FIG. 1 is a view of a lead frame according to the related art.

FIG. 2 is a side view of the leadframe of FIG. 1 at various stages AF during packaging of the semiconductor die on the leadframe.

FIG. 3 is a view of a lead frame according to the present invention.

FIG. 4 is a side view of the lead frame of FIG. 3 at various stages AE when packaging a semiconductor die on a lead frame to form a semiconductor package structure according to the present invention.

FIG. 5 is a diagram of an alternative semiconductor package structure in accordance with the present invention.

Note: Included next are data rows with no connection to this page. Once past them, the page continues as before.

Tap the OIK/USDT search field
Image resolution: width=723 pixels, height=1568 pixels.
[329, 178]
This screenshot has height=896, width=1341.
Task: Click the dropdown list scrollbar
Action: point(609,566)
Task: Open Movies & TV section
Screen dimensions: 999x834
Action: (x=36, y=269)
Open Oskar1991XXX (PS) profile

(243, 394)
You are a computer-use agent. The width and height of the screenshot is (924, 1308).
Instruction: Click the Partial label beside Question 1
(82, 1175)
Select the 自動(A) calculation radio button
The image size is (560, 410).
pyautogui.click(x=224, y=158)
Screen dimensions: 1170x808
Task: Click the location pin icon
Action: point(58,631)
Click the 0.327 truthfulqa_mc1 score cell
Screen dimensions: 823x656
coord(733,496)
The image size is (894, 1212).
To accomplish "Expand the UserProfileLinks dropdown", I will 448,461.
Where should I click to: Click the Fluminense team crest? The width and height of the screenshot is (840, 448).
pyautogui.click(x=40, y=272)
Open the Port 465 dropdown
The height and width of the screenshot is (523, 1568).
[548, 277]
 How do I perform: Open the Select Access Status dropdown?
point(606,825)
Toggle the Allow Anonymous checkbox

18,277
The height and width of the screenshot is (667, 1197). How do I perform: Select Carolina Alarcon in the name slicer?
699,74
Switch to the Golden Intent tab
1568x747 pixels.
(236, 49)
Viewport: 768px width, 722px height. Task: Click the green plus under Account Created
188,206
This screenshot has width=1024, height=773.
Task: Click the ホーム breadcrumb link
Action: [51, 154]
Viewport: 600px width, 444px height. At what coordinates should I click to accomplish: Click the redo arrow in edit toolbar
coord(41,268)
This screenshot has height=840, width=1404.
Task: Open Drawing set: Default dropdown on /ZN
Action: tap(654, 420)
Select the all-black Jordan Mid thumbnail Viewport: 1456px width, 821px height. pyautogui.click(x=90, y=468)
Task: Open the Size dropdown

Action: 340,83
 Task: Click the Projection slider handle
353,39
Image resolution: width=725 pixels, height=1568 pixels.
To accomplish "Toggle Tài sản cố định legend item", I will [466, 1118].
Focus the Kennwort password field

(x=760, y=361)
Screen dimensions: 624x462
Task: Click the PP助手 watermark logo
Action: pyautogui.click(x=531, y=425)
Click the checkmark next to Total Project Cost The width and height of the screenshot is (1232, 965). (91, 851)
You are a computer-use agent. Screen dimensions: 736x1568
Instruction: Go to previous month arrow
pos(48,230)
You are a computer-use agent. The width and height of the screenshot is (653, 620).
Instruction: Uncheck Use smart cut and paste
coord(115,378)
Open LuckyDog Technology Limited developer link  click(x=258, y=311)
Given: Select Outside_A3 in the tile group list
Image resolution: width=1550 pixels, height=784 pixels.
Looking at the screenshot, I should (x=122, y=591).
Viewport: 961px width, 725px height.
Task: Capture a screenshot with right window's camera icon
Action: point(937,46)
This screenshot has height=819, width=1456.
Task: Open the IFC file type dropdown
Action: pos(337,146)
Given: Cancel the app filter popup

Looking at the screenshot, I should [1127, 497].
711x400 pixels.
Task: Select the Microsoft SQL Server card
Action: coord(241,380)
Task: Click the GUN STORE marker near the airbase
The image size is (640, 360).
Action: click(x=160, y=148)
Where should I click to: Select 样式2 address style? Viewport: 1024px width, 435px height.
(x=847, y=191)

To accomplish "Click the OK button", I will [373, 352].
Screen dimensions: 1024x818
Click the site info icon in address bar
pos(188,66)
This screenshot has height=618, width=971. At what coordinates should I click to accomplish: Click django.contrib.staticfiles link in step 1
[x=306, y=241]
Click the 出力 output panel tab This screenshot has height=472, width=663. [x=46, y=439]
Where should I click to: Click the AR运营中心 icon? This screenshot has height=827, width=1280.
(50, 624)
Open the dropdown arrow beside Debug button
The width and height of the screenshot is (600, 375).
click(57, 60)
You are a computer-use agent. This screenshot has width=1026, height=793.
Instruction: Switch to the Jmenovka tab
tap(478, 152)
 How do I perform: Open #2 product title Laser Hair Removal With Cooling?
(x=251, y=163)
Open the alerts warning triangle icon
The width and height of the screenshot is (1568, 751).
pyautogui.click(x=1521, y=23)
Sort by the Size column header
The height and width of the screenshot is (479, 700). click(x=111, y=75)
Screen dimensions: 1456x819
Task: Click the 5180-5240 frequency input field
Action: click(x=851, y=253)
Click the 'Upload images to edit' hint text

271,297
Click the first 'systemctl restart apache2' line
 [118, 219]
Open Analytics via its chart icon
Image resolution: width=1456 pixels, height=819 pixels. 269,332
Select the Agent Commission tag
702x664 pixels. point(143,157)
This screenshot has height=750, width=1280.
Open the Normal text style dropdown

FIG. 6 is a diagram of another alternative semiconductor package structure in accordance with the present invention.

[Explanation of symbols]

 1, 3 Lead frame 6, 8 Coupling bar 7 Dunbar 9 Edge 10 Semiconductor die 15 Inner lead 16 Outer lead 17, 55 Flat portion 20 Solder paste 25 Flag, die pad 30 Wire connection (or wire) 35, 45 Molded package 65 Depression 70 Edge 75 Lead

Claims (10)

[Claims] 1. A method of packaging a semiconductor on a lead frame, comprising: (a) providing a lead frame having a flag portion and a molded lead portion extending from an edge portion; Fixing the die to the portion; (c) electrically coupling the die to the shaped lead portion, wherein each of the formed lead portions has a flat portion; Encapsulating the die, the flag, and the molded lead in a molding compound to form a package that is exposed, wherein a flat portion of each of the molded leads is exposed. (E) plating each flat portion of the lead portion;
And (f) separating the molded lead and the flag from the edge, thereby individualizing the package from the lead frame. 2. Fixing a mold piece on the edge of the lead frame to form a mold cavity surrounding the flag portion, the die, and the molded lead portion; The method of claim 1, comprising the steps of: encapsulating the molding compound; and curing the molding compound. 3. A step of fixing a mold piece on the edge of the lead frame, fixing the edge of the lead frame, whereby a flat portion of each lead is separated from a molding compound. 3. The method of claim 2, further comprising the step of: 4. A method of packaging a semiconductor die on the lead frame, the method comprising: aligning the flat portion of each of the molded leads in a plane. Claim 1, comprising (d).
2. The method according to 2, 3. 5. A semiconductor package structure comprising: a semiconductor die; a flag portion having a semiconductor die mounted thereon; a molded lead portion, each of which is external to the package. A molded lead having a flat portion for providing an electrical connection with the semiconductor die and a wire coupled to the molded lead and providing an electrical connection therebetween; A semiconductor package structure comprising: a molded body that seals the semiconductor die, the flag portion, the wire, and the molded lead portion so as to be exposed. 6. The semiconductor device according to claim 5, wherein the formed lead portion protrudes beyond a peripheral edge of the semiconductor package.
A semiconductor package structure as described in the above. 7. The semiconductor package structure according to claim 1, comprising a plating layer on a flat portion of each of the formed lead portions. 8. The semiconductor package structure according to claim 5, wherein the flag portion has a flat portion; and the molded body exposes the flat portion of the flag portion. 9. The flat portion where the flag portion is exposed,
9. The semiconductor package structure according to claim 8, further comprising a plating layer on the flat portion to provide an electrical connection outside the package. 10. The molding material under the flag portion is molded such that the adhesive deposit is positioned thereon; the adhesive securely mounts the package on printed wiring. A semiconductor package structure according to any one of the preceding claims.